**What to produce**
Print the data that follows exactly, leaving nothing out.
● ● ● ● ● ● ●
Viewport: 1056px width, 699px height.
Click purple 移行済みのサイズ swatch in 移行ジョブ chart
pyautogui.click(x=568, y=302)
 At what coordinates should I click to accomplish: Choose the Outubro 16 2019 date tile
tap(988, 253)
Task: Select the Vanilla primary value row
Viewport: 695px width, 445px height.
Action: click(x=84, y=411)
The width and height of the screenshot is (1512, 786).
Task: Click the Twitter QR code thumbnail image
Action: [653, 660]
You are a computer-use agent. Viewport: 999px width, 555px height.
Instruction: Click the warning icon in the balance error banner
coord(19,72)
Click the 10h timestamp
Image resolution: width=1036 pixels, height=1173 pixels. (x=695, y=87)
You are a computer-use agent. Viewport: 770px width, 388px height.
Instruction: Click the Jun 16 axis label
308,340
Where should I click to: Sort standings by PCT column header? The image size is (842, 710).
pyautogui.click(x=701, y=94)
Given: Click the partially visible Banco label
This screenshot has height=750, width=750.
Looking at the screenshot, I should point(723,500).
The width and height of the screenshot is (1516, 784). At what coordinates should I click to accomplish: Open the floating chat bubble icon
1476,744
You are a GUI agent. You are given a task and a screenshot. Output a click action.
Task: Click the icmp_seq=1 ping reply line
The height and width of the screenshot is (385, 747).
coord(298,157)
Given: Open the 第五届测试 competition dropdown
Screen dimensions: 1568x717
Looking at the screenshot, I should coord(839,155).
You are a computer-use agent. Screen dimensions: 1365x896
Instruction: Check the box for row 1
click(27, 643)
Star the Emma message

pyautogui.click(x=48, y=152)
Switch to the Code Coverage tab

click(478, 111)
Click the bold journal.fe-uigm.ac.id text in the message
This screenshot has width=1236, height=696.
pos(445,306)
● ● ● ● ● ● ●
**Your solution**
Viewport: 1056px width, 699px height.
Click purple 移行済みのサイズ swatch in 移行ジョブ chart
pyautogui.click(x=568, y=302)
 At what coordinates should I click to accomplish: Choose the Outubro 16 2019 date tile
tap(988, 253)
Task: Select the Vanilla primary value row
Viewport: 695px width, 445px height.
Action: click(x=84, y=411)
The width and height of the screenshot is (1512, 786).
Task: Click the Twitter QR code thumbnail image
Action: [653, 660]
You are a computer-use agent. Viewport: 999px width, 555px height.
Instruction: Click the warning icon in the balance error banner
coord(19,72)
Click the 10h timestamp
Image resolution: width=1036 pixels, height=1173 pixels. (x=695, y=87)
You are a computer-use agent. Viewport: 770px width, 388px height.
Instruction: Click the Jun 16 axis label
308,340
Where should I click to: Sort standings by PCT column header? The image size is (842, 710).
pyautogui.click(x=701, y=94)
Given: Click the partially visible Banco label
This screenshot has height=750, width=750.
Looking at the screenshot, I should point(723,500).
The width and height of the screenshot is (1516, 784). At what coordinates should I click to accomplish: Open the floating chat bubble icon
1476,744
You are a GUI agent. You are given a task and a screenshot. Output a click action.
Task: Click the icmp_seq=1 ping reply line
The height and width of the screenshot is (385, 747).
coord(298,157)
Given: Open the 第五届测试 competition dropdown
Screen dimensions: 1568x717
Looking at the screenshot, I should coord(839,155).
You are a computer-use agent. Screen dimensions: 1365x896
Instruction: Check the box for row 1
click(27, 643)
Star the Emma message

pyautogui.click(x=48, y=152)
Switch to the Code Coverage tab

click(478, 111)
Click the bold journal.fe-uigm.ac.id text in the message
This screenshot has width=1236, height=696.
pos(445,306)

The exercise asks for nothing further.